Reproduce every entry below with each occurrence of "Open" replaced by "Select" and everything else unchanged, omitting the pictures.
----
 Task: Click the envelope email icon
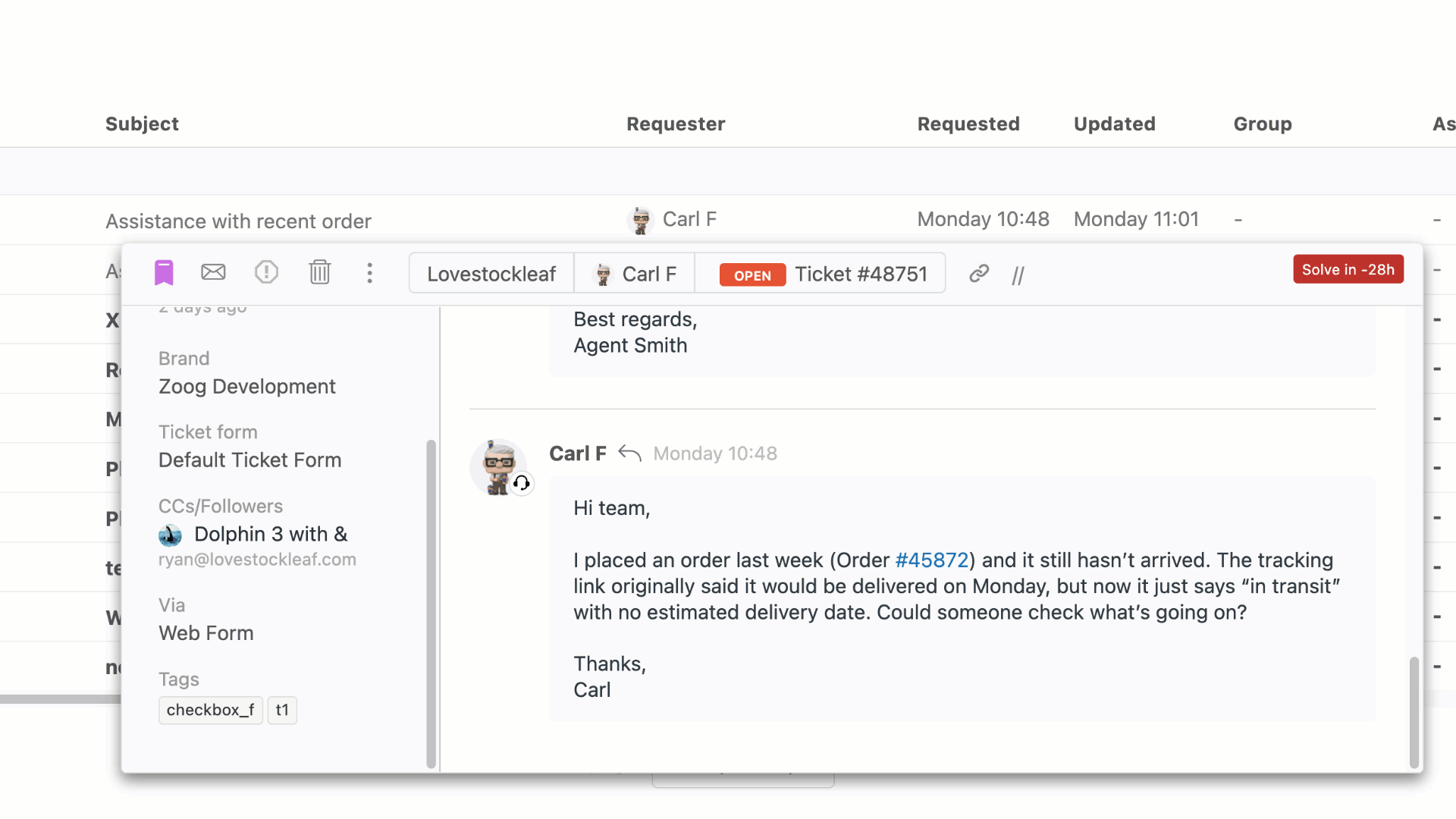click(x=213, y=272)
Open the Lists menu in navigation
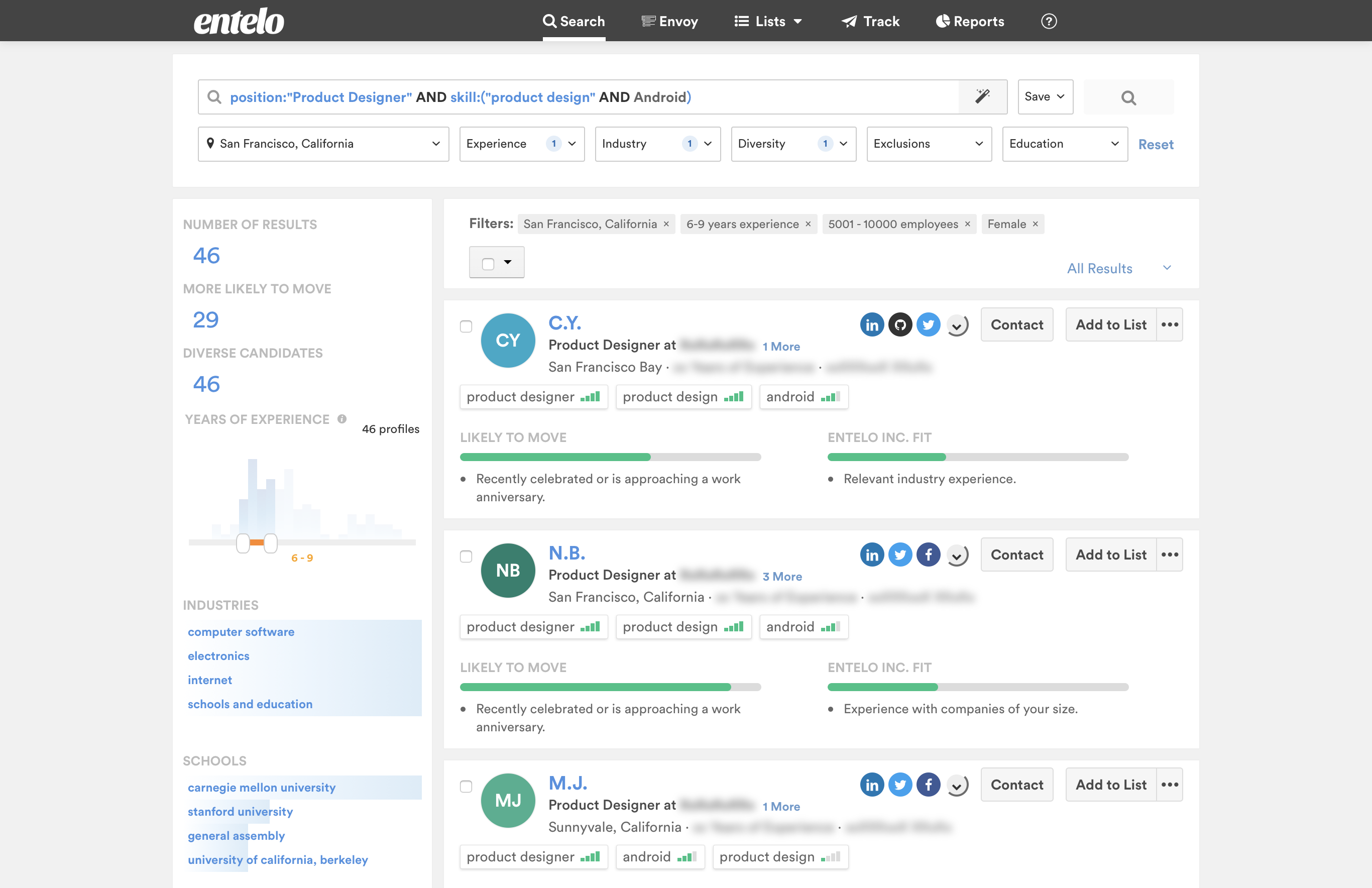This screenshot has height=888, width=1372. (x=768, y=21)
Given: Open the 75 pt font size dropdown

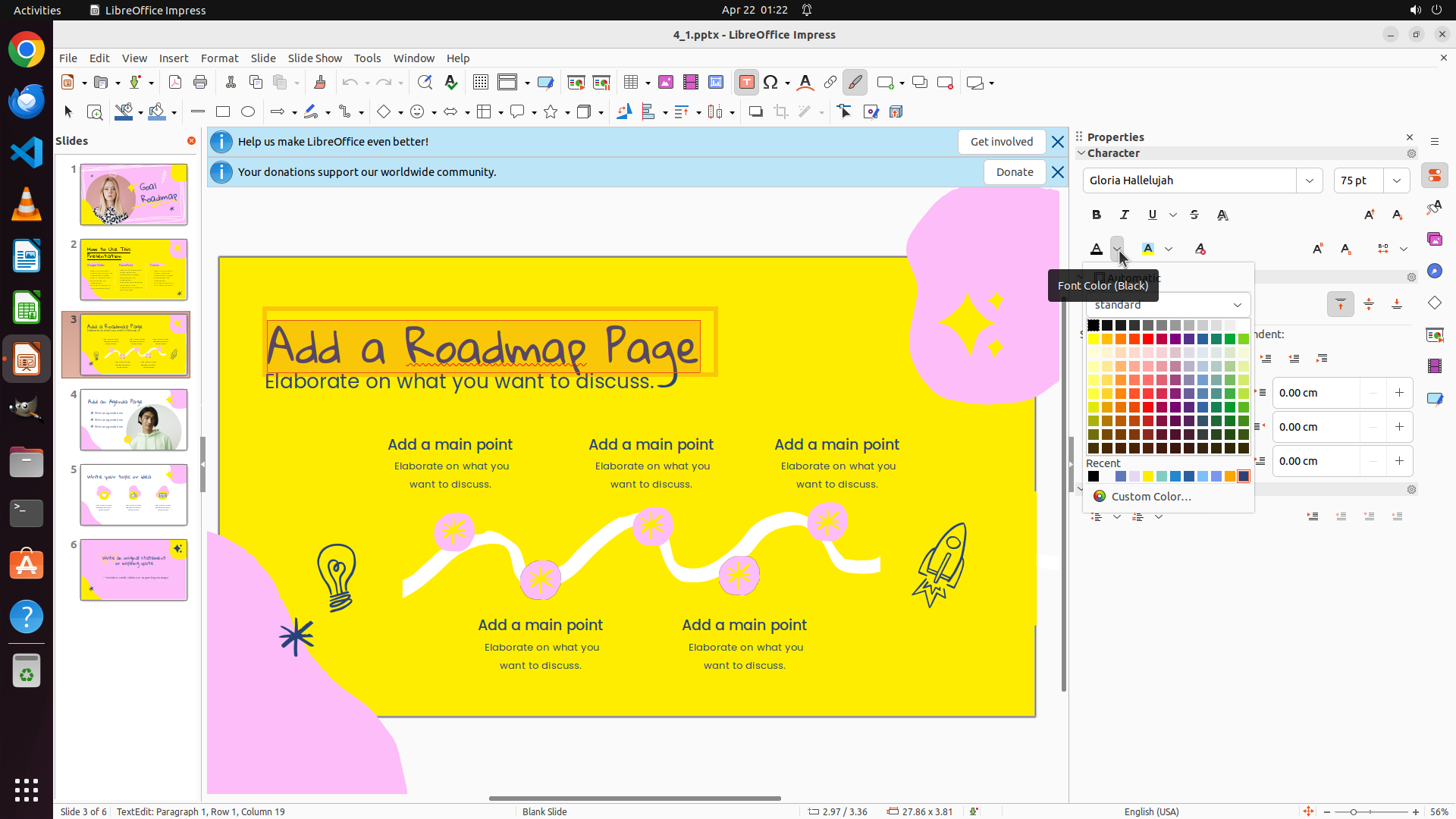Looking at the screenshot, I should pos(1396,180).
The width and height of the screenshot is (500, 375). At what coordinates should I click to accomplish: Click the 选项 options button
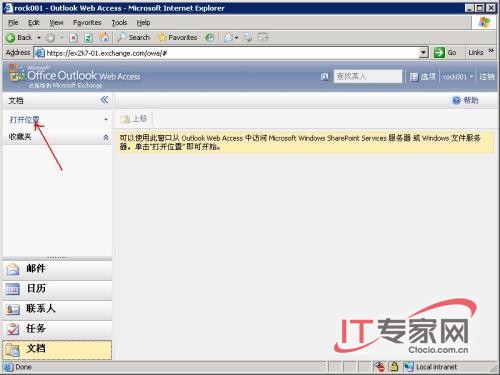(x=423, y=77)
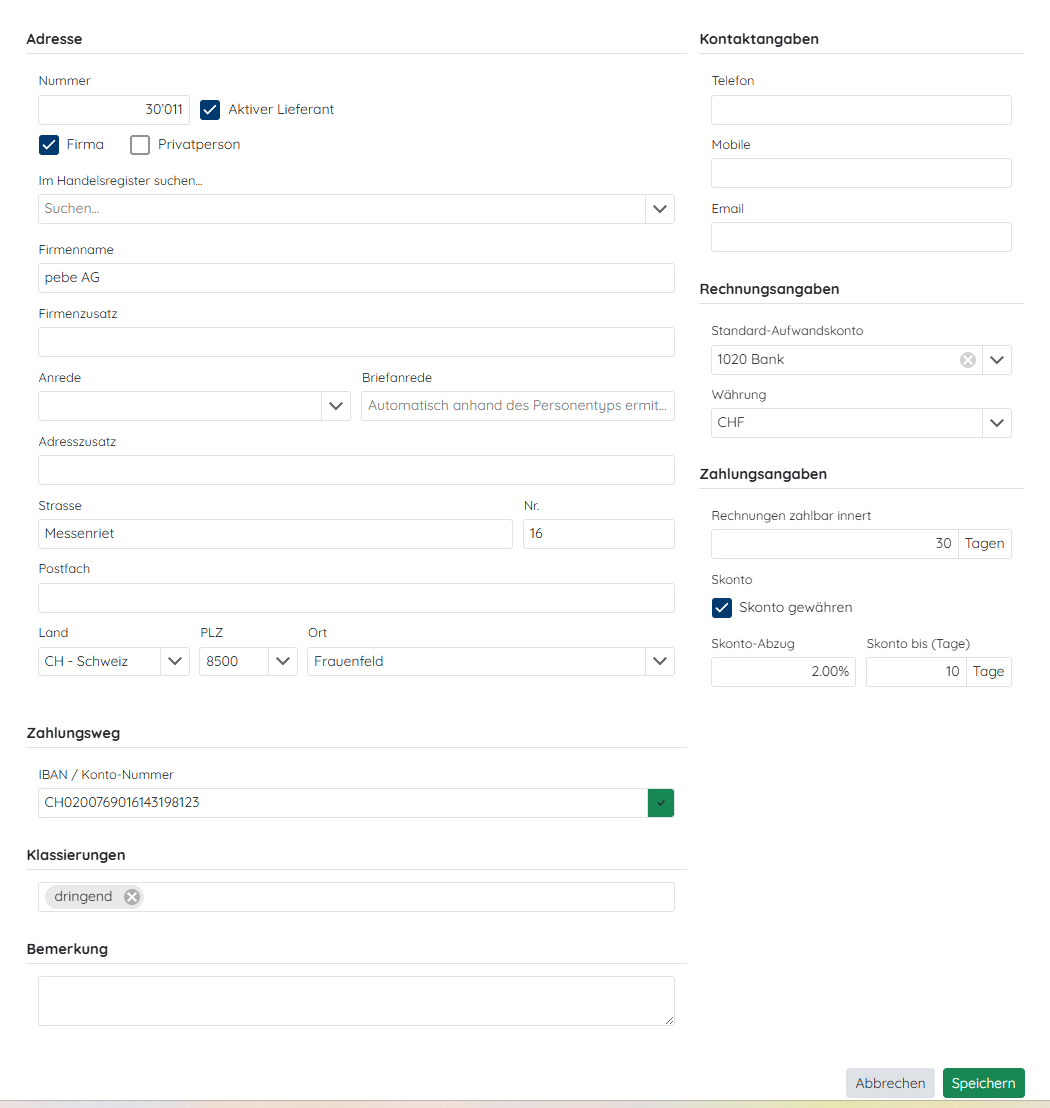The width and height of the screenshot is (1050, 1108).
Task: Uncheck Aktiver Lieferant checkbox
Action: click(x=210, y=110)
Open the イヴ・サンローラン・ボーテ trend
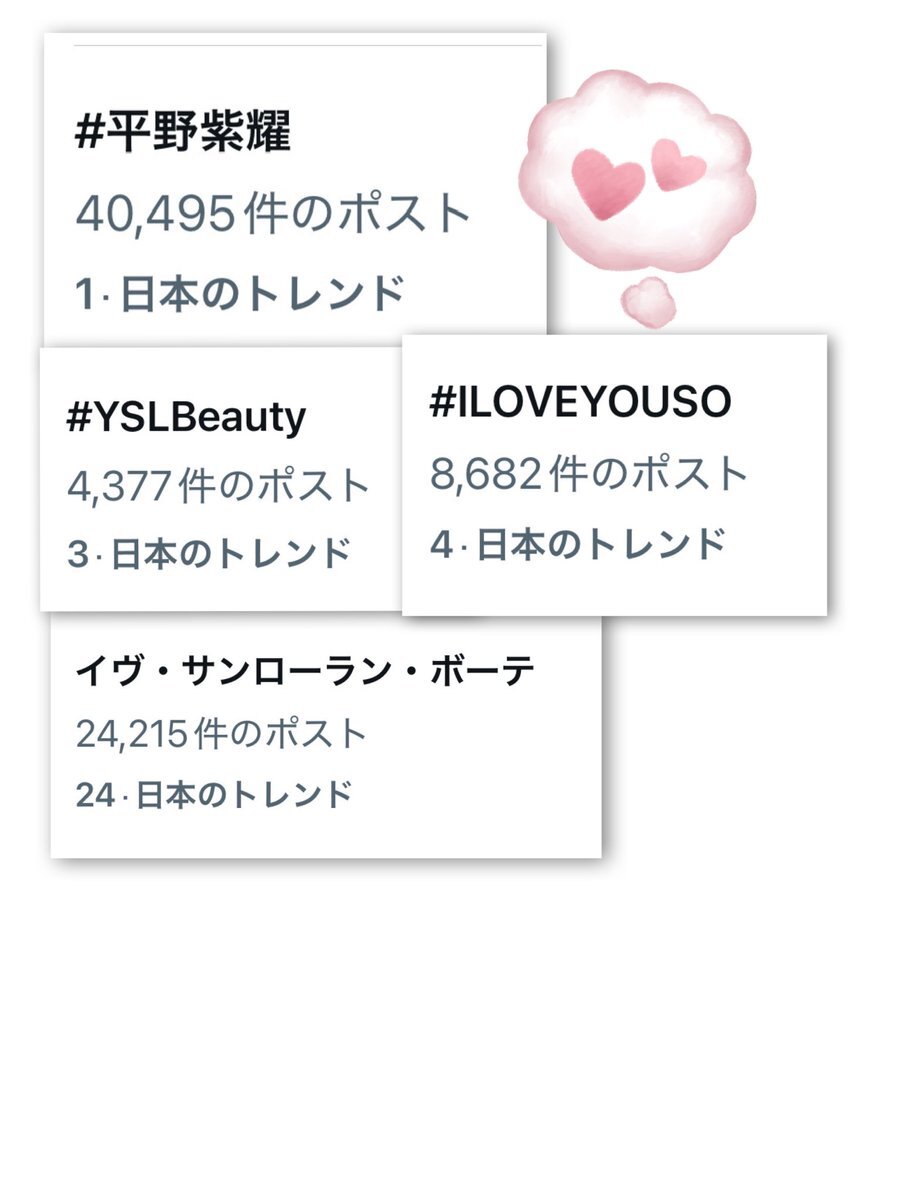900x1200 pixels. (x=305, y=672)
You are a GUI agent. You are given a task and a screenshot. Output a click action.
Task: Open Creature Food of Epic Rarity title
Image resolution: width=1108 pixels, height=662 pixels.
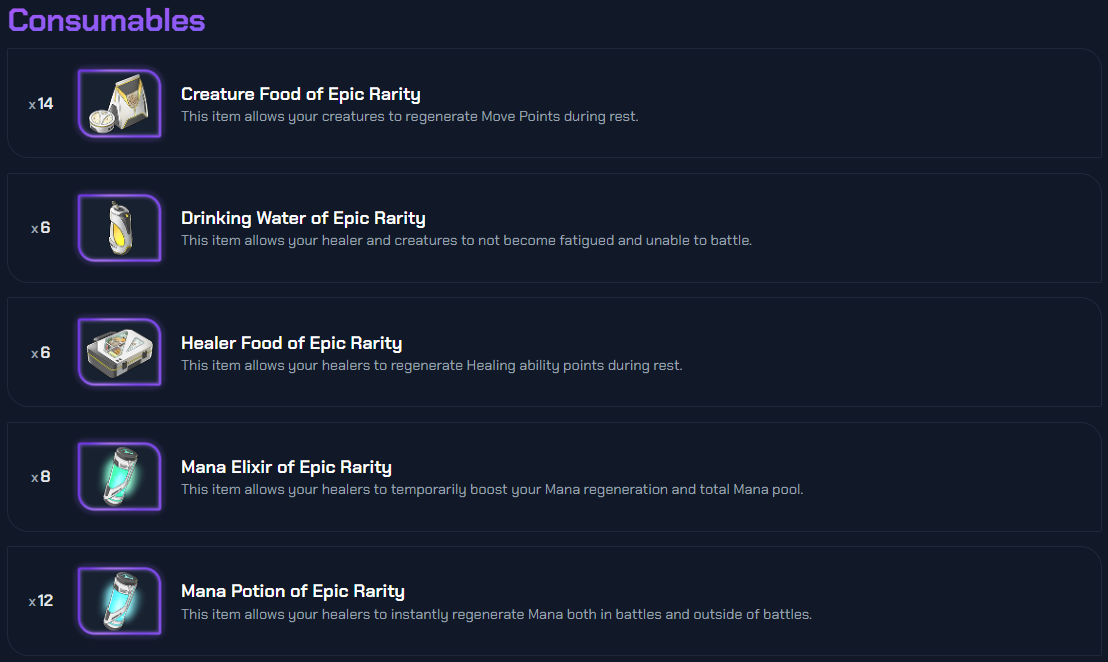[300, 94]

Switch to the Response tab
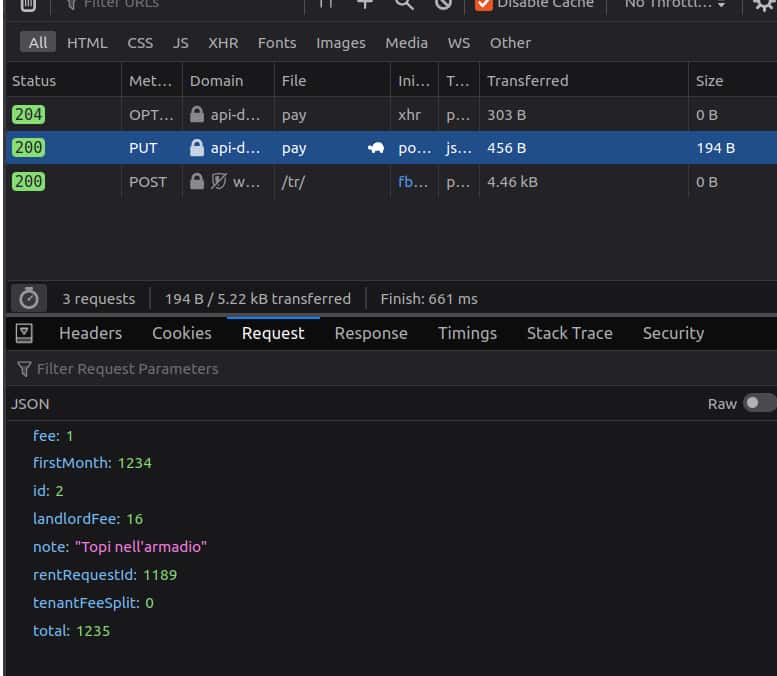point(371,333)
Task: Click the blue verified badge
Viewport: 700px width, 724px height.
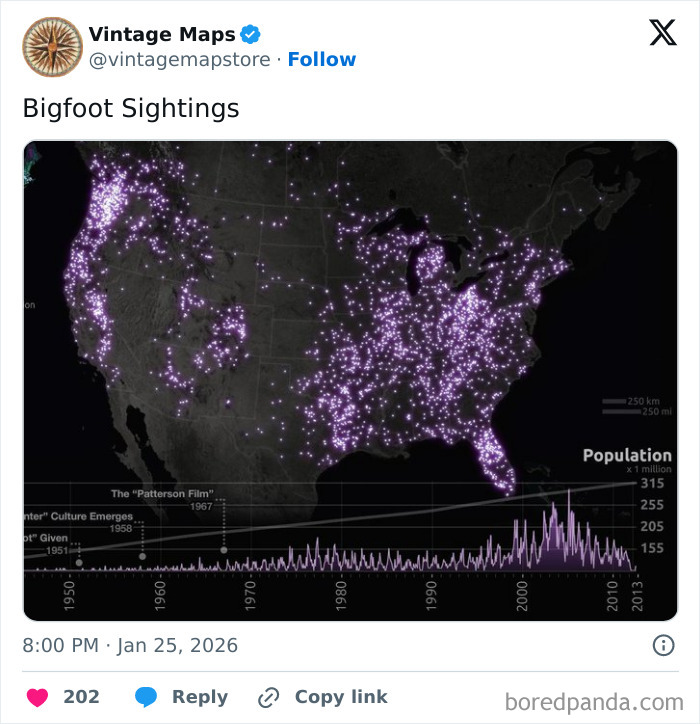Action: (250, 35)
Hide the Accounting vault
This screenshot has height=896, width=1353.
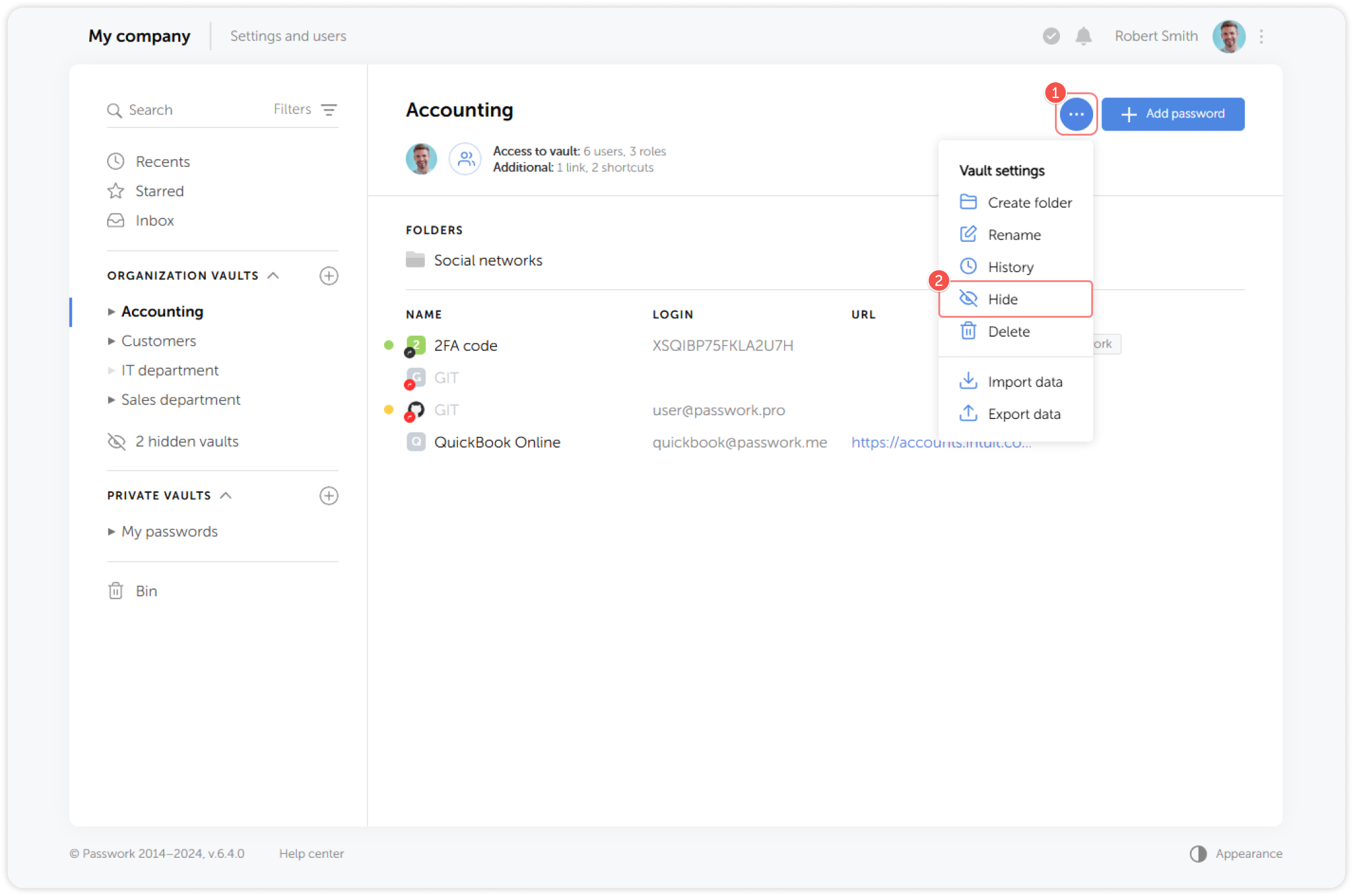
----
**Solved problem:**
 Task: Click the envelope email icon
click(x=213, y=272)
Select the Lists menu in navigation
This screenshot has height=888, width=1372. (x=768, y=21)
Given: Select the 75 pt font size dropdown

Looking at the screenshot, I should pos(1396,180).
The width and height of the screenshot is (500, 375). At what coordinates should I click to accomplish: Click the 选项 options button
(x=423, y=77)
The width and height of the screenshot is (1050, 1108).
Task: Uncheck Aktiver Lieferant checkbox
Action: click(x=210, y=110)
Select the イヴ・サンローラン・ボーテ trend
900x1200 pixels. (x=305, y=672)
You are a GUI agent. You are given a task and a screenshot. Output a click action.
Task: Select Creature Food of Epic Rarity title
Image resolution: width=1108 pixels, height=662 pixels.
[300, 94]

Switch to the Response tab
point(371,333)
Task: Click the blue verified badge
Viewport: 700px width, 724px height.
Action: (250, 35)
Hide the Accounting vault
This screenshot has height=896, width=1353.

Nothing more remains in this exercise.